WHAT NEEDS TO BE DONE:
When a line in the entries contains the word "height", copy that line in full.

[Dataset entries]
------------------------

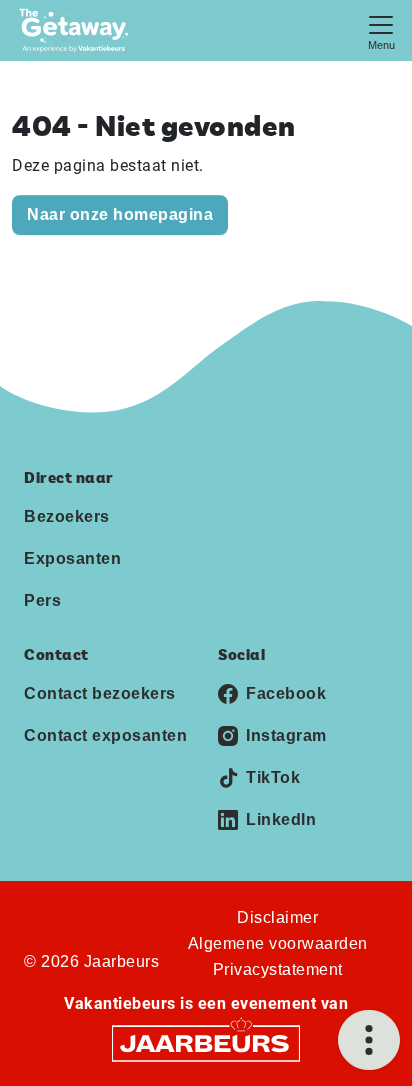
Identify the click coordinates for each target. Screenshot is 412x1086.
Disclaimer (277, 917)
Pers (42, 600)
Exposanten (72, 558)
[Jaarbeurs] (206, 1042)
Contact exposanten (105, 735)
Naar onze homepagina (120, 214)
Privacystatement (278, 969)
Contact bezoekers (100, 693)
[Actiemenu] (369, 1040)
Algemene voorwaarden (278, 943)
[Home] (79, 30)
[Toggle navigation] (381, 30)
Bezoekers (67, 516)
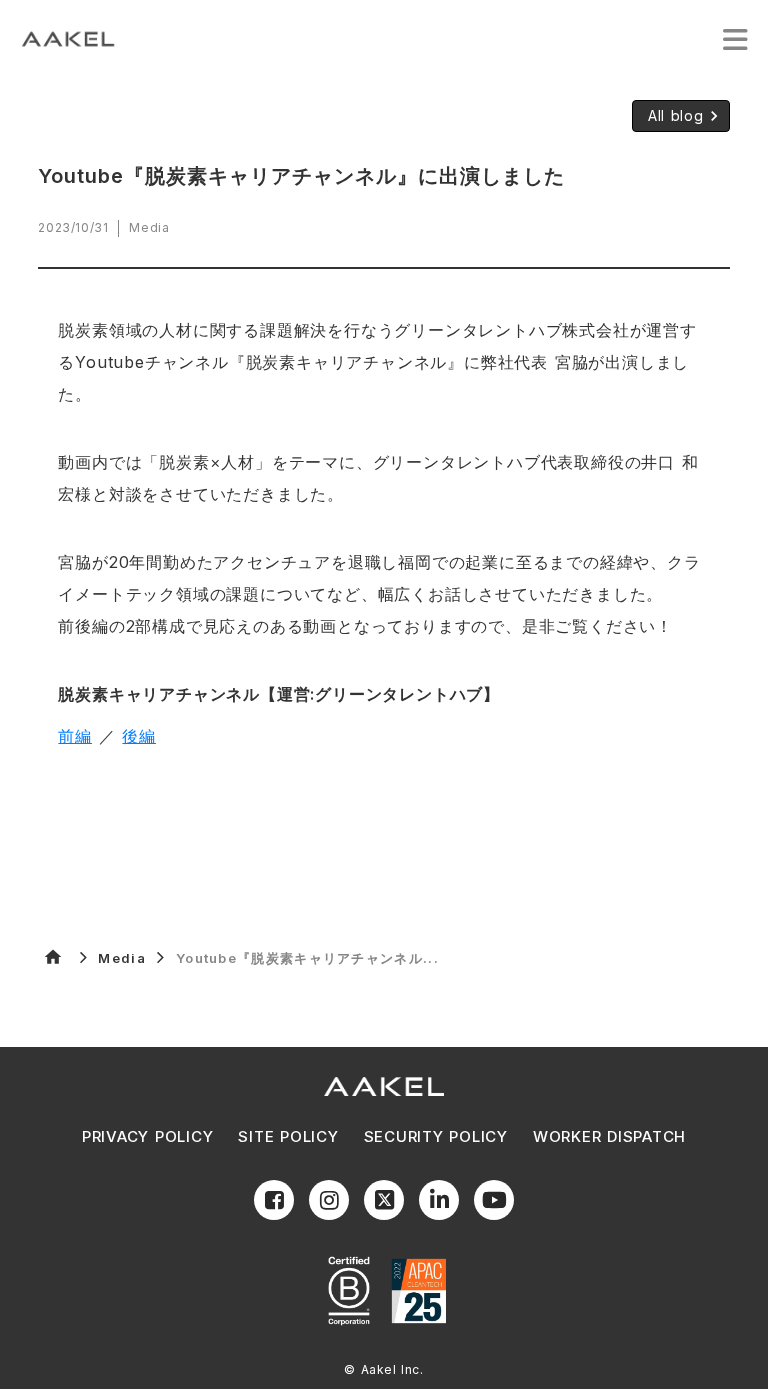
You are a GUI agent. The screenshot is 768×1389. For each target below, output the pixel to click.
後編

------------------------

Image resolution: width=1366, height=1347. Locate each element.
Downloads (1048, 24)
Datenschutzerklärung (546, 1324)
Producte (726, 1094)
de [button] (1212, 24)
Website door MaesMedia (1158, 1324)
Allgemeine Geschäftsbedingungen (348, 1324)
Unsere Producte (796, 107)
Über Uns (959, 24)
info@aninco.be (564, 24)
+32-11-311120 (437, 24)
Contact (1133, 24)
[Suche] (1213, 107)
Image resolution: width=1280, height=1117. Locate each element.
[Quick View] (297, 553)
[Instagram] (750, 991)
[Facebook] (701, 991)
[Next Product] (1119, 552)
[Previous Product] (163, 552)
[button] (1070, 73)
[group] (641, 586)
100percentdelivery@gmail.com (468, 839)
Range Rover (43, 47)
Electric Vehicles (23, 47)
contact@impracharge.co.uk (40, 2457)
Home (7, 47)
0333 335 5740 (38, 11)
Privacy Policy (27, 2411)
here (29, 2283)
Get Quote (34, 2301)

------------------------

EXPECTED ANSWER:
Image resolution: width=1366, height=1347. Locate each element.
Image resolution: width=1280, height=1117. Locate each element.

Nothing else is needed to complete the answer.